[Entries taken from a collection]
:::::
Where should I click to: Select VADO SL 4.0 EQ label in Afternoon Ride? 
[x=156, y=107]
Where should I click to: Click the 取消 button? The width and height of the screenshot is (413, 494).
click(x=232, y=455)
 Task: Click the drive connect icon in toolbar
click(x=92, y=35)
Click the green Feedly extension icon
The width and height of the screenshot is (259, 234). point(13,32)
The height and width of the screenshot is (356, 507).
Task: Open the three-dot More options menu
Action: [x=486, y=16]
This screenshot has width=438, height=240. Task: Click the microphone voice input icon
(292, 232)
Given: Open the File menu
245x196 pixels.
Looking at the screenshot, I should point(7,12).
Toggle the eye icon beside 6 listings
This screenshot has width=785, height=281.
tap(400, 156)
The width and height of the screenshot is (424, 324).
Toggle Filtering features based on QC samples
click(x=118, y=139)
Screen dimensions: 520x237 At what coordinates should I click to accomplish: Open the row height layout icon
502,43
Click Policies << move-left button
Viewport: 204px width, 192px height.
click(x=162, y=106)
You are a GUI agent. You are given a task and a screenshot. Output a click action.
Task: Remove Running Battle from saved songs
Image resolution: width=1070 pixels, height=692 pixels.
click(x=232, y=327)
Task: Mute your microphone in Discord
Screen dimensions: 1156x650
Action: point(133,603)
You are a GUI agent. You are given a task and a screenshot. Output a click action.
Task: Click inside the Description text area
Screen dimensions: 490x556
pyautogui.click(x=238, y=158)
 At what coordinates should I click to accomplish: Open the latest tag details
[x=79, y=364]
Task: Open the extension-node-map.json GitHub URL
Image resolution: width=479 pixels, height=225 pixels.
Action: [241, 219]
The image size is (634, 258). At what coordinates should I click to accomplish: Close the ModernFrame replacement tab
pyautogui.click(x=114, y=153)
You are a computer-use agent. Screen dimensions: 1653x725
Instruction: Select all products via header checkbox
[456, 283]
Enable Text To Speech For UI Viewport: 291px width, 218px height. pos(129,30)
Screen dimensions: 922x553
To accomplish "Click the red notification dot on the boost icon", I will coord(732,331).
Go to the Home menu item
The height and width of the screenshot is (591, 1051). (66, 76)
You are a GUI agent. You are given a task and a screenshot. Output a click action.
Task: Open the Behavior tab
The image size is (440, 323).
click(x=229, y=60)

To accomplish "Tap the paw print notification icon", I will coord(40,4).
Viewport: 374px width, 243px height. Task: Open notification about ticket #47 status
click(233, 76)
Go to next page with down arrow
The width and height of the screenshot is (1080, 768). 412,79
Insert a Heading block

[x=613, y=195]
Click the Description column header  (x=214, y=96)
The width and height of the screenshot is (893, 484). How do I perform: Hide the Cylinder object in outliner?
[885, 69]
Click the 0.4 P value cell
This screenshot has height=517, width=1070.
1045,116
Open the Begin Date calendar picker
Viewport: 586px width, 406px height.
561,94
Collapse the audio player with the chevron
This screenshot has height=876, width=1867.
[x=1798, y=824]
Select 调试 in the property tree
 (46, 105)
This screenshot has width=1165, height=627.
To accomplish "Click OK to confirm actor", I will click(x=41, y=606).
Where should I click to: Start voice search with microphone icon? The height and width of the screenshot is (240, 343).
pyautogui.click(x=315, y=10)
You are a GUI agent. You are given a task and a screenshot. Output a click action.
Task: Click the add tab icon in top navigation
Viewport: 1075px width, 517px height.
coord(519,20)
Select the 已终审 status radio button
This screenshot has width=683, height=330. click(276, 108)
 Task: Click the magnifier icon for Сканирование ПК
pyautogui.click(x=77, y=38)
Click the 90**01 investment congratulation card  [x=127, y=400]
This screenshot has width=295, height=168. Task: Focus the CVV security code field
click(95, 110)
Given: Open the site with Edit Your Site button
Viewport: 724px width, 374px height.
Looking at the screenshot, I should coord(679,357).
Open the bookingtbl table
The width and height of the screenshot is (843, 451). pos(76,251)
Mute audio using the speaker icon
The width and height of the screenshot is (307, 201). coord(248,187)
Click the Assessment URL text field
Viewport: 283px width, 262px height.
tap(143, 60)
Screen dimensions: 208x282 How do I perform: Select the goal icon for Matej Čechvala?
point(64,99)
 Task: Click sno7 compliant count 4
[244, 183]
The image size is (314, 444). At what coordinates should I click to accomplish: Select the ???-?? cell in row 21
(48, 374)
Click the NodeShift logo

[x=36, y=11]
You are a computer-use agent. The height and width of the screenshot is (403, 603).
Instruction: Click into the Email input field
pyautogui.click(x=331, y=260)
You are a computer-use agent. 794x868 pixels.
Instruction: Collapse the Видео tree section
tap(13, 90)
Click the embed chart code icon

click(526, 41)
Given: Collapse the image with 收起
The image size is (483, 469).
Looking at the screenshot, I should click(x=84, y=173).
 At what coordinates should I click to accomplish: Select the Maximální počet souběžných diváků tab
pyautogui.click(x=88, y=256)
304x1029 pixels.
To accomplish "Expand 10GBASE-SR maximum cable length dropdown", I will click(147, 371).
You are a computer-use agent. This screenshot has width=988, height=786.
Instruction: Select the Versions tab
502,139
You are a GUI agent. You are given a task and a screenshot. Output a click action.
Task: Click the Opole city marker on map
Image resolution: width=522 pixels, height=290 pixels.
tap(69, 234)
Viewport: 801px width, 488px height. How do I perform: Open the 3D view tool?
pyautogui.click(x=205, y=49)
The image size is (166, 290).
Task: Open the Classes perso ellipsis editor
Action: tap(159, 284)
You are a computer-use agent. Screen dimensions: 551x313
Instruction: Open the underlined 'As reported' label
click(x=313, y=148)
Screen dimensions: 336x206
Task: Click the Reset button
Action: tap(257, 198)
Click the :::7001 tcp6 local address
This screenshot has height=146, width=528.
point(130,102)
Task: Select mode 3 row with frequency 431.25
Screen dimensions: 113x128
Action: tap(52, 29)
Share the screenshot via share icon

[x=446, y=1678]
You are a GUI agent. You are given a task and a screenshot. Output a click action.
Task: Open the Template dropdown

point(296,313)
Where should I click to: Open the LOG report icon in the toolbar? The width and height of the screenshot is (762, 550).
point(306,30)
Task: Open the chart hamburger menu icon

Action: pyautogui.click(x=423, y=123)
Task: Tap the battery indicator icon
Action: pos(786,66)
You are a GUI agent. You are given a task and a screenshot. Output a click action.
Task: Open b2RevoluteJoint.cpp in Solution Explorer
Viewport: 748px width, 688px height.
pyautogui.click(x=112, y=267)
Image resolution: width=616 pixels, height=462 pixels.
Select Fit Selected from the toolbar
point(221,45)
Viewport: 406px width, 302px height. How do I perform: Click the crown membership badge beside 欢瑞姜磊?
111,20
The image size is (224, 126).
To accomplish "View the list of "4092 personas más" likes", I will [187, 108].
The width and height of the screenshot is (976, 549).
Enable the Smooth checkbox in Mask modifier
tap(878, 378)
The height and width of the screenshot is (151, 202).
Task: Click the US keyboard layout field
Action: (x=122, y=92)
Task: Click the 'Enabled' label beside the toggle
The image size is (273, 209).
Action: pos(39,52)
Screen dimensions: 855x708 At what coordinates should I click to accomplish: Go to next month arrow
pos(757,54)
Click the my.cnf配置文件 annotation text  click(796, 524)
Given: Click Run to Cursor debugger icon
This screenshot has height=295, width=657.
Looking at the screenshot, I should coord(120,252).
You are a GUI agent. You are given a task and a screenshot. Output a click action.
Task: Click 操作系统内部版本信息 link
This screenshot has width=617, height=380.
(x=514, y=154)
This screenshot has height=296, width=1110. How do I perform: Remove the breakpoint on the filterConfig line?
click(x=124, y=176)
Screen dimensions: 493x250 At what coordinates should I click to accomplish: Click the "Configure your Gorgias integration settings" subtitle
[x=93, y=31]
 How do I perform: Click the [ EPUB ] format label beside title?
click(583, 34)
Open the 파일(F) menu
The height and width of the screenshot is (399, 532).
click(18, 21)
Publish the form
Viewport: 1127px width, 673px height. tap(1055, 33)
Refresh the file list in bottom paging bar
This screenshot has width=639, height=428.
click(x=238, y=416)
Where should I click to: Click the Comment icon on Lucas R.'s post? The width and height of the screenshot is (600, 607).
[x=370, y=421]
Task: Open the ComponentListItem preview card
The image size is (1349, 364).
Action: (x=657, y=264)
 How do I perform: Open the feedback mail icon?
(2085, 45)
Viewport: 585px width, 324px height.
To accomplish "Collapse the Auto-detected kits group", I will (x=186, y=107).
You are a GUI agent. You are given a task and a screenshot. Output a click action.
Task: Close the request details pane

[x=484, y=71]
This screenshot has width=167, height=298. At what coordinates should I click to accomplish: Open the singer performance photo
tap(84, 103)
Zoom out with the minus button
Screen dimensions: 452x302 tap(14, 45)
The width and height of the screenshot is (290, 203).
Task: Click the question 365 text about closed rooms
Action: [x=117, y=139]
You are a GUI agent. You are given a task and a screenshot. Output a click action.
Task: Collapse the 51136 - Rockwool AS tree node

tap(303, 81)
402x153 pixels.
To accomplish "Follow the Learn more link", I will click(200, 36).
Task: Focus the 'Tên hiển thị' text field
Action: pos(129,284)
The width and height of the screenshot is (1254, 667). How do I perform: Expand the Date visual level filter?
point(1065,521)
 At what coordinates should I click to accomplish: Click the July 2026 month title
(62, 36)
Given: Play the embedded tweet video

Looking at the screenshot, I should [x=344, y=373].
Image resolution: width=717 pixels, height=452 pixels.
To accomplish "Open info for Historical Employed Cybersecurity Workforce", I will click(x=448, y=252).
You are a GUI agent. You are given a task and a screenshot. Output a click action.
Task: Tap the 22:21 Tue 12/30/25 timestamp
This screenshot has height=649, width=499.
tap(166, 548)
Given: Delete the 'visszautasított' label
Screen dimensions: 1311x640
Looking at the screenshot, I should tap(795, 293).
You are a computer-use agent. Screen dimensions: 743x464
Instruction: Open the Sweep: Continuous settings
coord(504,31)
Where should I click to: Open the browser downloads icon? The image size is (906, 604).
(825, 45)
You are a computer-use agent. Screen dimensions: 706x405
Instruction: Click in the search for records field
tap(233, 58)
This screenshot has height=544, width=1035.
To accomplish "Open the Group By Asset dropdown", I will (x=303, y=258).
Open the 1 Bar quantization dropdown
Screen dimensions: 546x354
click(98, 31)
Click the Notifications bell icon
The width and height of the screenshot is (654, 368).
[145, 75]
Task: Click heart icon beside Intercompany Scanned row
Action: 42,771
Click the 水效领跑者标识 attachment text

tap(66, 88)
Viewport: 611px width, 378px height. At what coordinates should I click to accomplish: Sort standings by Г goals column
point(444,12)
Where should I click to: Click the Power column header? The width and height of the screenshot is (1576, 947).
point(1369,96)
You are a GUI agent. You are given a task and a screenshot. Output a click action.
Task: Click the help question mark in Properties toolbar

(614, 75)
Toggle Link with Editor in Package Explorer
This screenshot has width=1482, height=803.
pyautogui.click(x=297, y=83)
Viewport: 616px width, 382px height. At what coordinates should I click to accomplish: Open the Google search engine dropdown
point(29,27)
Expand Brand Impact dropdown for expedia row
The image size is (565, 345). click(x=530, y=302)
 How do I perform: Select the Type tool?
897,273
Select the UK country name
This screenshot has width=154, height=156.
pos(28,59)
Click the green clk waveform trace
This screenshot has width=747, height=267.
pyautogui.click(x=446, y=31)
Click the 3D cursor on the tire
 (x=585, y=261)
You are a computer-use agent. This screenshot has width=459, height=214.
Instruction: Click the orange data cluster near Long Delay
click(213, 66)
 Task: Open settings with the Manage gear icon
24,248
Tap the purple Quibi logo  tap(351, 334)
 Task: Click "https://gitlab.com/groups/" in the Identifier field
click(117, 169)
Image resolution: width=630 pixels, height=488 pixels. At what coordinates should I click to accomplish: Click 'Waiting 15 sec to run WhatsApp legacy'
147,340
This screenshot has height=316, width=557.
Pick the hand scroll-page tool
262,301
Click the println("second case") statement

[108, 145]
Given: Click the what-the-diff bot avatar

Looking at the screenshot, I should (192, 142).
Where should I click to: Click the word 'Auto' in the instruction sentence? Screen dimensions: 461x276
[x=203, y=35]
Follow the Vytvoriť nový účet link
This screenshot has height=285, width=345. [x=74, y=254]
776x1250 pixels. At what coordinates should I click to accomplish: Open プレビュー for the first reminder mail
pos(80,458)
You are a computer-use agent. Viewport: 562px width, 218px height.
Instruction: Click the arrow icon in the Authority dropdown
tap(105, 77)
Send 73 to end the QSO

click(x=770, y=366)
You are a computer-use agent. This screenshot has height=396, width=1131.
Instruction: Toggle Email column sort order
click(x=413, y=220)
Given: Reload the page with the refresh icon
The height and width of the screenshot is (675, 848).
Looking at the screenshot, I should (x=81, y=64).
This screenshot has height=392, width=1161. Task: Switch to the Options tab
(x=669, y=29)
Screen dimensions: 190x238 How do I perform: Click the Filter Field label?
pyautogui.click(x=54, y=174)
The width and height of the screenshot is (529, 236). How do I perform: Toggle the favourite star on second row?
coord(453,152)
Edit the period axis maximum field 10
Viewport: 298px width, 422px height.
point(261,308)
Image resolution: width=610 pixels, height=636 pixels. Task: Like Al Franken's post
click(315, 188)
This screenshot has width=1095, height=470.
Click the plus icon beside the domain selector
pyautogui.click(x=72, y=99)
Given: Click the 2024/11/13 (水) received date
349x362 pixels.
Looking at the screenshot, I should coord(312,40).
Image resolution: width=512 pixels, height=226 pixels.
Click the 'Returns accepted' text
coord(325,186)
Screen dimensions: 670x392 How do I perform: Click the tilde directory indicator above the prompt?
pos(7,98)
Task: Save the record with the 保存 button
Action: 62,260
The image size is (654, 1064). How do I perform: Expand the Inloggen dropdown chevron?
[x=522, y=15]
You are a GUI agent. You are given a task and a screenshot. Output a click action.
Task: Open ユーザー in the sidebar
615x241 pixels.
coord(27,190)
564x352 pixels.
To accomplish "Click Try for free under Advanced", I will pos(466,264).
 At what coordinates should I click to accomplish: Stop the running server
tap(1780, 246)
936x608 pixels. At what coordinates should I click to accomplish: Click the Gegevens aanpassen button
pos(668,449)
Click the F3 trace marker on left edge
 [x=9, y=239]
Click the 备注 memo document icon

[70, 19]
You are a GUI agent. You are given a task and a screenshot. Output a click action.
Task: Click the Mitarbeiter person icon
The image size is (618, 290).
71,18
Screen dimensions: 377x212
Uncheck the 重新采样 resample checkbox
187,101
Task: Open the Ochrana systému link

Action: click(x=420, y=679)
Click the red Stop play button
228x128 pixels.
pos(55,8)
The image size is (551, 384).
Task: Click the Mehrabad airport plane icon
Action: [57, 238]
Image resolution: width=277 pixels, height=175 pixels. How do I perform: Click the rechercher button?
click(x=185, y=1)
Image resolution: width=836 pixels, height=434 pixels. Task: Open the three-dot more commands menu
:::::
### The task
Within the records, how many lines include "card"? The answer is the number and nothing else.

### Answer to this exercise
2